Sunday, January 26, 2020

Witnesses Say USS Nimitz “Tic-Tac” Had Incredible Flight Capabilities, But That’s Not All

“Up, left, down, forward… any way it wanted to go, at any speed it wanted to go. Which was hard for your brain to kinda wrap around at first.”

This was how Gary Voorhis, former Petty Officer 3rd Class Fire Controlman aboard the USS Princeton, described the behavior of an unidentified flying object that was tracked and observed across multiple systems during a 2004 Naval incident off the coast of California. The events described here, commonly known today as the USS Nimitz UFO incident, have become one of the most widely-discussed instances involving unexplained aerial phenomena of the modern era.

A number of key factors have contributed to the attention this incident has gained, which include the involvement of multiple witnesses, and more fundamentally, that it had been a military encounter with obvious national defense implications. Also contributing to the interest it has received had been footage obtained with the help of the Raytheon ATFLIR targeting pod systems employed by the Navy, as well as observations by radar operators and other technicians in the Navy’s Strike Carrier Group-11. All of these sources provided information about the operational capabilities of the craft, which has since been popularly likened to a bus-sized, flying “tic-tac”.

Gary Voorhis and Ryan Weigelt, both of whom served with the Carrier Group-11 at the time of the incident, related a number of unique details to me during a recent interview I conducted with them about the incident. Voorhis, as described earlier, had been a Petty Officer 3rd Class Fire Controlman aboard the USS Princeton, and was one of the system technicians for the Cooperative Engagement Capability and AEGIS Combat systems, which included the AN/SPY-1 Bravo radar. Weigelt, a former Leading Petty Officer, had been the power plant specialist of the SH-60B Seahawk helicopter at the same time.

One of the key elements that both men shared with me in our interview had been their recollection of seeing the now-famous intercept attempt led by Commander David Fravor, a former commanding officer of Strike Fighter Squadron 41 (and, notably, the officer to first compare the object or aircraft’s shape to a “tic-tac”). Fravor was accompanied at the time of the intercept by his weapon systems officer and two other pilots.

“When I started watching this film to begin with,” Voorhis recalled, “they had already started the intercept. The object was moving around, and it was moving in conjunction with the pilot. It would move out of the frame, but then the pilot would adjust, and it would come back into the frame.

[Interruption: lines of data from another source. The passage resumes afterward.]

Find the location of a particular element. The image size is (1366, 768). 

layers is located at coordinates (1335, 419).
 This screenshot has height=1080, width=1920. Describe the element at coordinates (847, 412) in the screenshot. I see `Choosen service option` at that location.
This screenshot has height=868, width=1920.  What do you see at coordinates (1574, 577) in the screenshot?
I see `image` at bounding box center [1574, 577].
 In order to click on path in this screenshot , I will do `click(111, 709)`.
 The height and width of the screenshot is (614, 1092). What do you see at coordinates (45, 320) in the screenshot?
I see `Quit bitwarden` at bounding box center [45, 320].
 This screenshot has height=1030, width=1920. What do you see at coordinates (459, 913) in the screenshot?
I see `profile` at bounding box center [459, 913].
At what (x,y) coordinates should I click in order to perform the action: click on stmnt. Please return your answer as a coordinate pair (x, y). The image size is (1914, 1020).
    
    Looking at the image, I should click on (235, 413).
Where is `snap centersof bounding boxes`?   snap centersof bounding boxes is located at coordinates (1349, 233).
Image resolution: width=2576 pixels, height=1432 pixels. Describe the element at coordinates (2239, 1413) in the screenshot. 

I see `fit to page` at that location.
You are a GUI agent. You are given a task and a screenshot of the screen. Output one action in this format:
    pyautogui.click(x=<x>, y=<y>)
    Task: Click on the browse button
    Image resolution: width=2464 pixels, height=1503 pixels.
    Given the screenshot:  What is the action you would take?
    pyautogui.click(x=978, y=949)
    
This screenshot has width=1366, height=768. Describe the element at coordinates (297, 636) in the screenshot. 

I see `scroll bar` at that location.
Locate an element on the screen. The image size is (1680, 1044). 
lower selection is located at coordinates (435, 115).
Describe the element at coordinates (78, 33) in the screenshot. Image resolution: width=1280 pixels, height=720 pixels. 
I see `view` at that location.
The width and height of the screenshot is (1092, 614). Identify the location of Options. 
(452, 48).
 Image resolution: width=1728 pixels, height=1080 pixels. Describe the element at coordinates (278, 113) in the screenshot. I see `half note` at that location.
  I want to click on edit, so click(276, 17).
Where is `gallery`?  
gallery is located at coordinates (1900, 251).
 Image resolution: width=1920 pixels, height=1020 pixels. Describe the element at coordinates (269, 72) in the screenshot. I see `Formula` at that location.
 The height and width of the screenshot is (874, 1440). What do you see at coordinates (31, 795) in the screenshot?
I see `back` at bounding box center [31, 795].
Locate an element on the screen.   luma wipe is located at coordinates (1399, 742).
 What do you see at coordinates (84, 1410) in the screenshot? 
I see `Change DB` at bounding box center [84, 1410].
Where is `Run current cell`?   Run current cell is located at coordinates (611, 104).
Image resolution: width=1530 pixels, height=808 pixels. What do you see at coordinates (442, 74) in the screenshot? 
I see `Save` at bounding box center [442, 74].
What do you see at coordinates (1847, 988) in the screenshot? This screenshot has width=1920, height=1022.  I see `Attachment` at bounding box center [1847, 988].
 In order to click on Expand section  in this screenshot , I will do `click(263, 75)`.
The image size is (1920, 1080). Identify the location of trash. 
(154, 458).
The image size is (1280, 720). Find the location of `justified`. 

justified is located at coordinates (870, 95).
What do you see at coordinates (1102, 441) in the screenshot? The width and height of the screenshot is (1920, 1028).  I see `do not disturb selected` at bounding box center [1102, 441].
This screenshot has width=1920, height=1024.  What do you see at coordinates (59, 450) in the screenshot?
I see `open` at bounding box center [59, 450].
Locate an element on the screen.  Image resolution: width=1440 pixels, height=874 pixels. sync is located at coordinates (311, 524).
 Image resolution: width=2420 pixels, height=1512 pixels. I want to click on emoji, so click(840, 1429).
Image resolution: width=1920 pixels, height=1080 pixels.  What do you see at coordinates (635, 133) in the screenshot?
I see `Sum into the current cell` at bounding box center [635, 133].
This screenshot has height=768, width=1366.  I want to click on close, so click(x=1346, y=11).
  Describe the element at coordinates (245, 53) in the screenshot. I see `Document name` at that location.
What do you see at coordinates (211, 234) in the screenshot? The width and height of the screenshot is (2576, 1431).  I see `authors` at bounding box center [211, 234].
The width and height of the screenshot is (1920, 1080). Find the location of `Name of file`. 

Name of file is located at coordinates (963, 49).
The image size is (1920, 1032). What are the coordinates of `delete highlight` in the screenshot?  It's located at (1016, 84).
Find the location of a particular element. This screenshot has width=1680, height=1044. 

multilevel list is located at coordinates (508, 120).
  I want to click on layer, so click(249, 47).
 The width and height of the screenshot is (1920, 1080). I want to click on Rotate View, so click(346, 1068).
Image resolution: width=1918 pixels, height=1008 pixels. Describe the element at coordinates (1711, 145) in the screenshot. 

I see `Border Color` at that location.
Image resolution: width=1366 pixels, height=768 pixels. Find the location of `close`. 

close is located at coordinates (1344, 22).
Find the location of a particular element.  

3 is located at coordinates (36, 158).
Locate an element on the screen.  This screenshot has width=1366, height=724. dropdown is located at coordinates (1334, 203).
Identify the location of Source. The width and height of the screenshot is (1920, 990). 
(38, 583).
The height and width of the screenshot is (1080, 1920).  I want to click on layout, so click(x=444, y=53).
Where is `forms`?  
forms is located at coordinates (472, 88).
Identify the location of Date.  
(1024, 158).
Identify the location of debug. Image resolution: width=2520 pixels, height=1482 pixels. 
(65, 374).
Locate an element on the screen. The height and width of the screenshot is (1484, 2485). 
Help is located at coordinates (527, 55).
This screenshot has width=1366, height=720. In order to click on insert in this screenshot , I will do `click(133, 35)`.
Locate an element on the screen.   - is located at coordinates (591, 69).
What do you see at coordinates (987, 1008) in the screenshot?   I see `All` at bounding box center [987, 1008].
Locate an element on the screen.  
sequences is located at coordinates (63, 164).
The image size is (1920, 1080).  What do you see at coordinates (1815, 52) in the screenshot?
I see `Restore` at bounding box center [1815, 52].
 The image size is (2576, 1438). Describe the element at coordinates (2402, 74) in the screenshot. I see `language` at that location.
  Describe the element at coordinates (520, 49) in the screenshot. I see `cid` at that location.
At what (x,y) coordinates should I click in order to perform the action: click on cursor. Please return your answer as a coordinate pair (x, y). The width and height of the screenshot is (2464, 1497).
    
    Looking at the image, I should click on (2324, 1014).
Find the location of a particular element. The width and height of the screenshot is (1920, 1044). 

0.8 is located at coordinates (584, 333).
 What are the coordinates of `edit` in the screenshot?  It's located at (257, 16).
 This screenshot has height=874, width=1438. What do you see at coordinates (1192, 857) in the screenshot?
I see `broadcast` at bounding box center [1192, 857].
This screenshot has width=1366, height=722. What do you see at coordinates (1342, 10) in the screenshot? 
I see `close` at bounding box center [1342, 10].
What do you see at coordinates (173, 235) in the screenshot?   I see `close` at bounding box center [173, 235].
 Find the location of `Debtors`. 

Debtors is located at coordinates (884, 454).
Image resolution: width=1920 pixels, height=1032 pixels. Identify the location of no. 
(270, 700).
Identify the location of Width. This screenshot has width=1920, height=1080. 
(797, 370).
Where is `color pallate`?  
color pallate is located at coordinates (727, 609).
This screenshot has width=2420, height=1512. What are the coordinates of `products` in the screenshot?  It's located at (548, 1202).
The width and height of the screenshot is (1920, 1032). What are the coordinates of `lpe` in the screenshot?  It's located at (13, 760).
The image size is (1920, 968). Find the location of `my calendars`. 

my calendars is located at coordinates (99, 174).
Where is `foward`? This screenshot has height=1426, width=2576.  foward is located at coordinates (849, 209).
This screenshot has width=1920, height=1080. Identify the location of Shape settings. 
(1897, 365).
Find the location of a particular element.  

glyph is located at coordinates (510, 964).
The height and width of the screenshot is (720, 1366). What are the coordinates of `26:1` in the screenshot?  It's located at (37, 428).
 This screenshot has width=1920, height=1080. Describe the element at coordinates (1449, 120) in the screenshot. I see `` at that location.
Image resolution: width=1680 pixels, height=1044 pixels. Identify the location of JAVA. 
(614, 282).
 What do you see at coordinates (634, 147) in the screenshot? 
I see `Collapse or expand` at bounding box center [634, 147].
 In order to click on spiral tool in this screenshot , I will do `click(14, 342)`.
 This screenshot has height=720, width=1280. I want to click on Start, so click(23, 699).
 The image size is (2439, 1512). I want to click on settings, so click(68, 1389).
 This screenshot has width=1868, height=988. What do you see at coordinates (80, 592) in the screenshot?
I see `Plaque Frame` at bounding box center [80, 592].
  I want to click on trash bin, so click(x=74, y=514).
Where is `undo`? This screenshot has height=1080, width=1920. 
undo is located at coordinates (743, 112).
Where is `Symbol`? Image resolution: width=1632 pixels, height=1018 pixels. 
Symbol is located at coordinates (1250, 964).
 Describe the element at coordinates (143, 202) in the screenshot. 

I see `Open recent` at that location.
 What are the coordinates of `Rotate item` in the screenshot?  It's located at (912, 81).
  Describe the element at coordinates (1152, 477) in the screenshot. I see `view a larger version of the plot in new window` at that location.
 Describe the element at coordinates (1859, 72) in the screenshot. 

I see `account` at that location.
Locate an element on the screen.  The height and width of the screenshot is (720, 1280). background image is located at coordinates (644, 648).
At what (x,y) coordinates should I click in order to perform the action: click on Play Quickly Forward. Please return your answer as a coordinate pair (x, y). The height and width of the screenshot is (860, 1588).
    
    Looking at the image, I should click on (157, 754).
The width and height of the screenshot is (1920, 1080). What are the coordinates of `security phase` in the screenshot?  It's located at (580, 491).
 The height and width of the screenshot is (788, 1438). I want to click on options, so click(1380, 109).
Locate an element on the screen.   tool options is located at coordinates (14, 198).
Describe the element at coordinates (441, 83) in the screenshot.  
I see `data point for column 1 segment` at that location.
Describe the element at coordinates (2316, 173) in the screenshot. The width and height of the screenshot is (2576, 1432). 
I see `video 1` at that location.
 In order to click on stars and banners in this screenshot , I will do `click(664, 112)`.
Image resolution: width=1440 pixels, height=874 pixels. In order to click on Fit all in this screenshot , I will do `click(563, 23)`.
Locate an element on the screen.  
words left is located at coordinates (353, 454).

“And then it would move sharp to the right, sharp to the left, up, down, any particular direction it wanted to go. It had no rudders, no props, no jet plume. You couldn’t tell which side was the front and which side was the back, except that you’d just assume that which way is going forward is front. But you can’t even assume that, because it would just move sideways.

“You’re waiting for it to move,” Voorhis said. “Then it just moves.”

Voorhis also said that the objects were tracked more than once on radar over the course of several weeks and that, on a few occasions when such radar detections occurred, he attempted to observe the objects with binoculars from the top deck of the U.S.S. Princeton. Voorhis described seeing what appeared to be movement of phosphorescent, albeit ambiguous objects along the horizon in the direction indicated by radar.

And yet, perhaps the Nimitz object’s otherworldly maneuverability isn’t the only impressive thing about its capabilities. Shortly after the initial phase of the intercept, Fravor and the others were alerted via radio that the object reappeared, this time at a designated “cap point”, as indicated in interviews about the incident.

Video footage obtained by pilot Chad Underwood shortly after the initial intercept during the 2004 incident.

“We were at least 40 miles away, and in less than a minute this thing was already at our cap point,” Fravor told the New York Times in 2017. Although the unidentified object at no time displayed any offensive capabilities or other indications of hostile intent, the fact that it (or rather, its operators) had obvious knowledge of the Combat Air Patrol coordinates seems to indicate one of two possibilities:

  1. 1) That in addition to highly advanced maneuverability, the “tic-tac” also had the ability to decode the highly encrypted communications systems employed by the Strike Group at that time, or
  2. 2) The operators of the UAP technology may have somehow had foreknowledge or other means of access to this information.

The implications of either scenario are significant, and may even be fundamental to understanding the nature of the technology in question.

The various accounts of this object and its capabilities, observed at close-range by Fravor and his company during the intercept, as well as on radar by Voorhis, Day, and others, indicates something that is well beyond the capabilities of any known technologies possessed today by the United States; the same can be said of any other world superpower. This should not necessarily be alarming, as there was no indication of overt offensive capabilities displayed by the object. However, any object or aircraft with such highly advanced performance should not be ruled out as a concern.

It could be decades (at least) before any further information is released that will give the public a clear idea as to what the 2004 Nimitz incident really entailed. That, however, relies heavily on whether the U.S. government–or that of any nation–actually possesses any significant further information in the first place.